Aroma Joe’s Coffee Franchising, LLC is proposing a 5,000-square-foot, two-story building at the corner of Main Street and Route 196 to house a drive-thru coffee shop, two commercial tenants and two upstairs apartments. Rendering by ALPHAarchitects & Pepperchrome

TOPSHAM — Topsham Planning Board Tuesday approved plans for a drive-thru Aroma Joe’s coffee shop at the corner of Main Street and Route 196, if the state issues a permit requiring safety upgrades to an adjacent intersection.

Aroma Joe’s Coffee Franchising, LLC plans to build a two-story, 5,000-square-foot coffee shop at 1 Second St., a short street between Main Street and Monument Way. The building would house the coffee shop and two commercial tenants on the first floor and two apartments on the second floor.
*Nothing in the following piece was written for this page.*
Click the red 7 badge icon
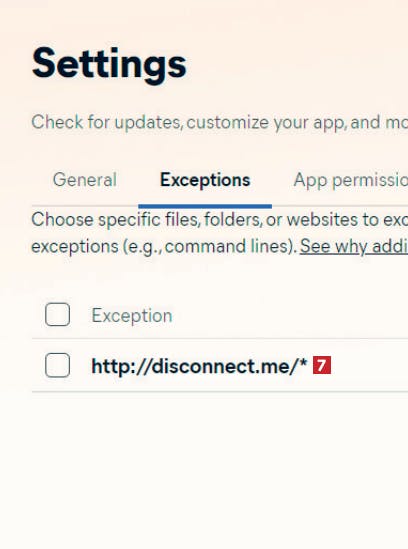 pyautogui.click(x=322, y=365)
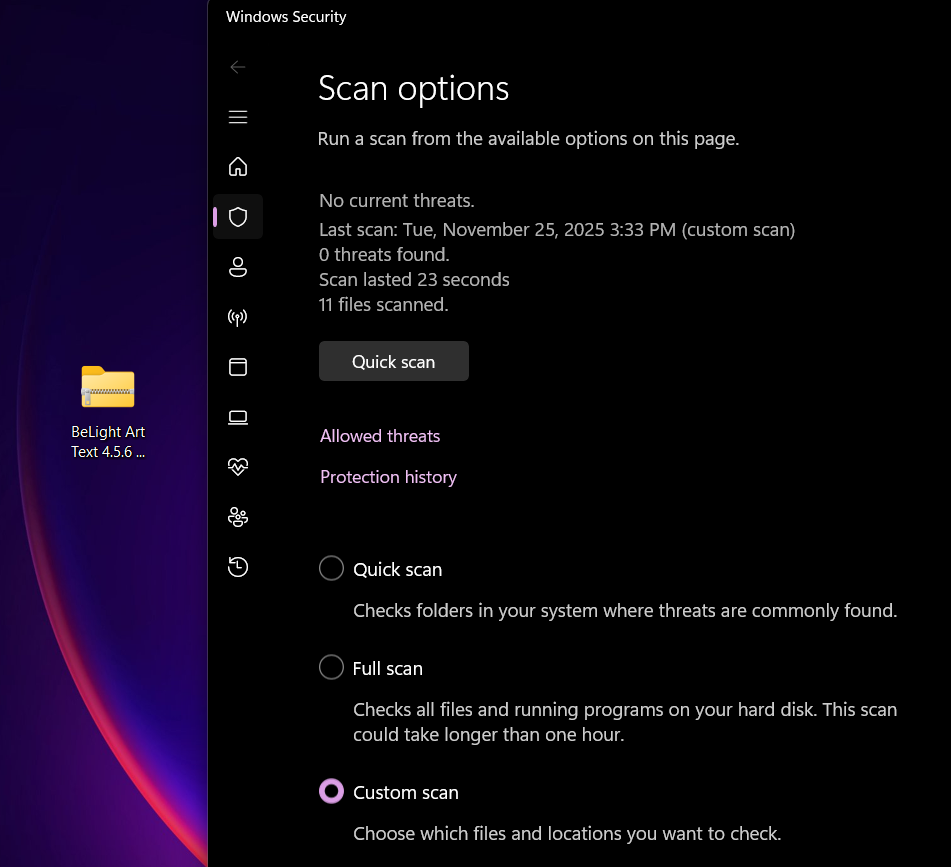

The project was proposed by franchisee Loren Goodridge of Bowdoin. He expressed concerns Tuesday that the cost of the Main Street and Route 196 intersection improvements the Maine Department of Transportation is requiring could jeopardize the project.
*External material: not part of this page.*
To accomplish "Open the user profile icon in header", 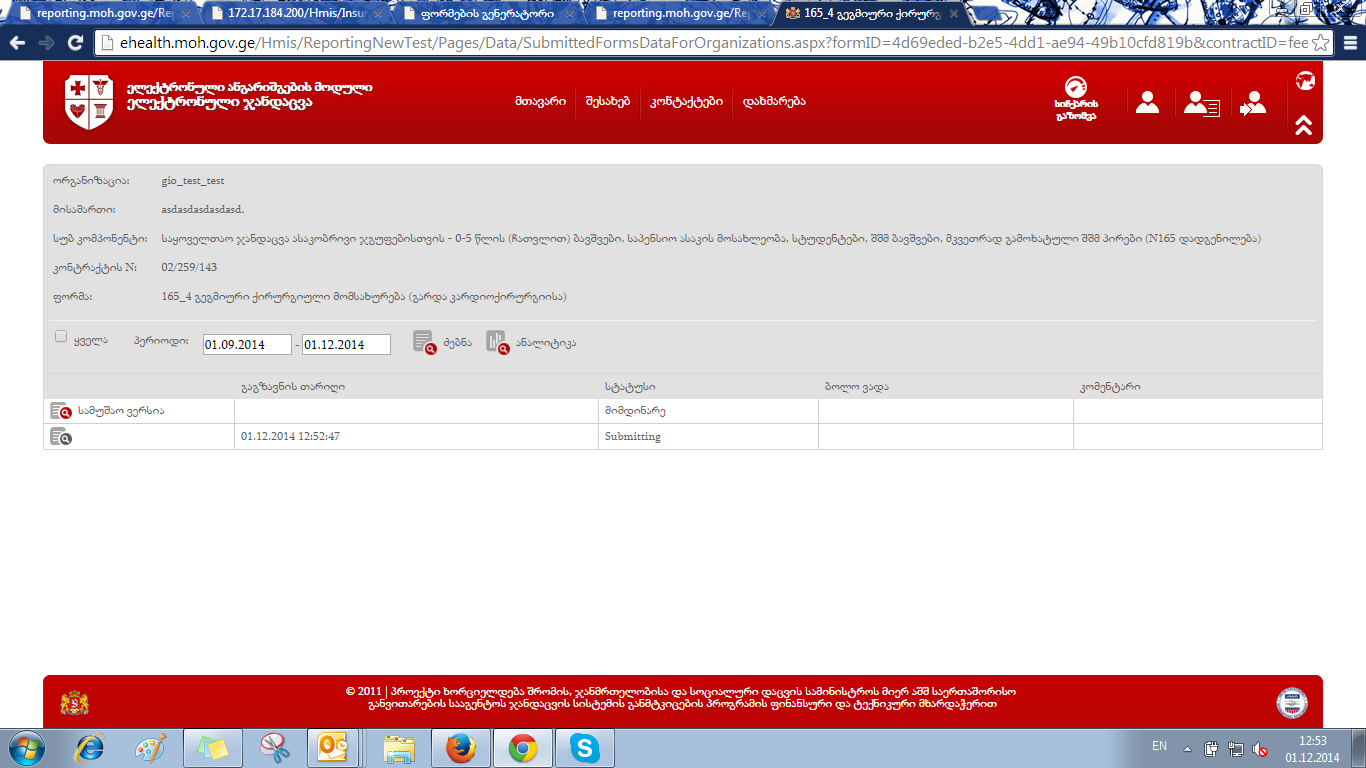I will pyautogui.click(x=1147, y=102).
Assistant Town Planner Andrew Deci said Wednesday that the Maine Department of Transportation is requiring Goodridge to build sidewalks along Second Street from the Aroma Joe’s site to Monument Way and install a crosswalk across Monument Way. Goodridge said Tuesday he’s prepared to do that.

At issue are the MaineDOT’s requested upgrades to the Route 196 and Main Street intersection, which is considered a high-crash location. According to the transportation department’s website, there have been 39 crashes at the intersection since 2018, resulting in nine injuries but no fatalities.
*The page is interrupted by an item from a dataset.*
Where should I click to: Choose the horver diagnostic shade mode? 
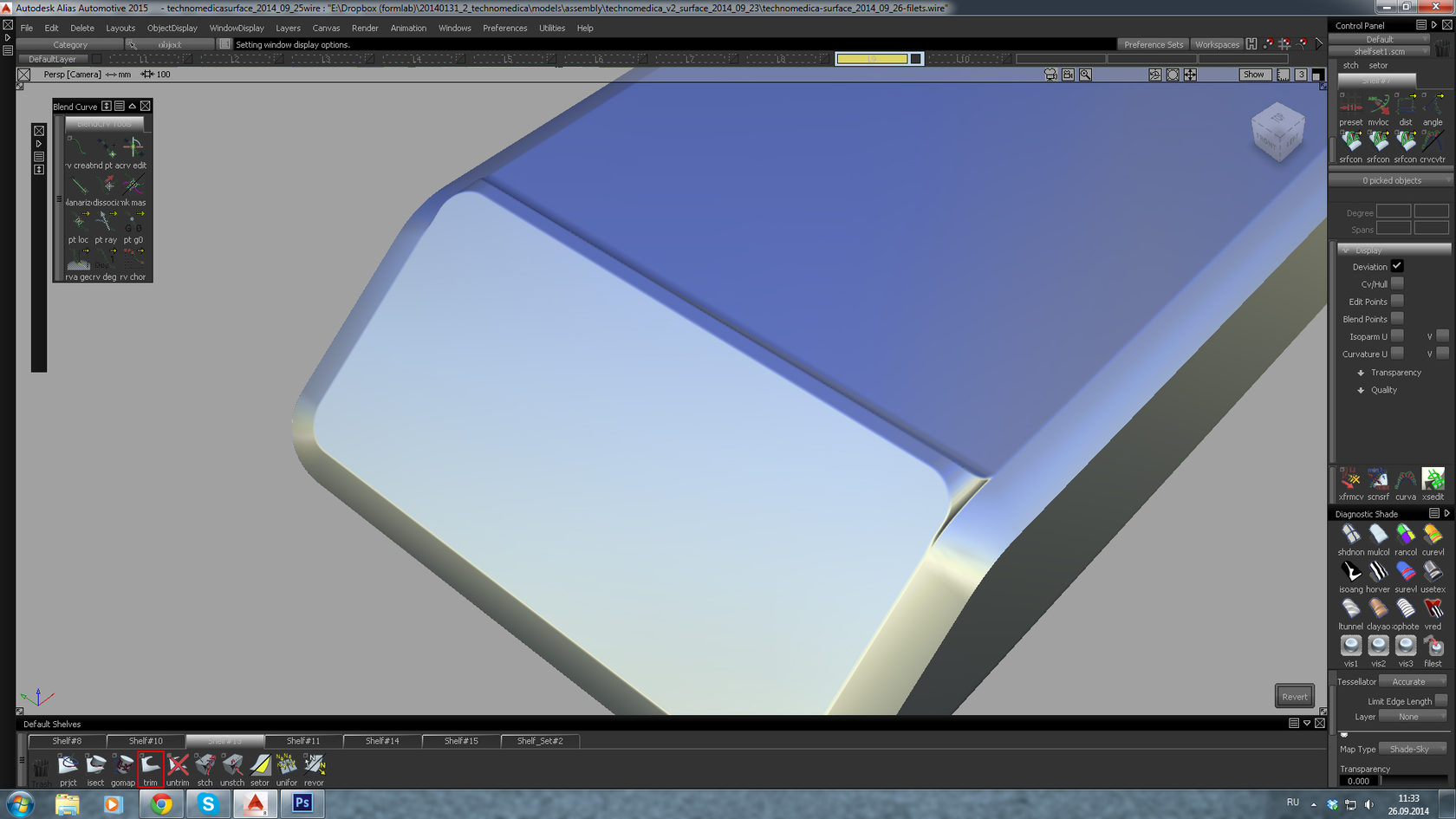(1378, 572)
The MaineDOT’s definition of a high-crash intersection is one with at least eight crashes over a three-year period.

Deci said MaineDOT wants traffic signals on the traffic lanes where eastbound Route 196 traffic exits onto Main Street, and westbound traffic exits off the Route 196 Coastal Connector to turn north onto Main Street. There have been 10 crashes where traffic merges from Route 196 onto Main Street southbound between 2017 and 2019, according to the Maine DOT’s online crash data.

Deci said these traffic lanes currently only require vehicles to yield to other vehicles traveling through the intersection. MaineDOT is asking the developer of the Aroma Joe’s project to install traffic signals to slow traffic so pedestrians can cross through the intersection more safely.

The coffee shop is expected to draw more foot traffic through the intersection, which is why MaineDOT wants more pedestrian safety measures. Deci said the applicant plans to serve the surrounding neighborhoods including students of Mt. Ararat High School, located on Main Street north of the Route 196 and Main Street intersection.

Goodridge told the board Tuesday he is considering pulling the project because he fears the intersection improvements required by the Maine DOT to get the permit, which he believes could cost upwards of $70,000 and make the project unfeasible.

Planning board member Bruce Van Note questioned the $70,000 price tag and urged Goodridge to talk to the transportation department first. Van Note is currently the state Transportation Commissioner as well.

“That’s not my understanding that what that costs at all,” Van Note said.

While Goodridge has every right to halt the project, “I hope you don’t, honestly,” Van Note said.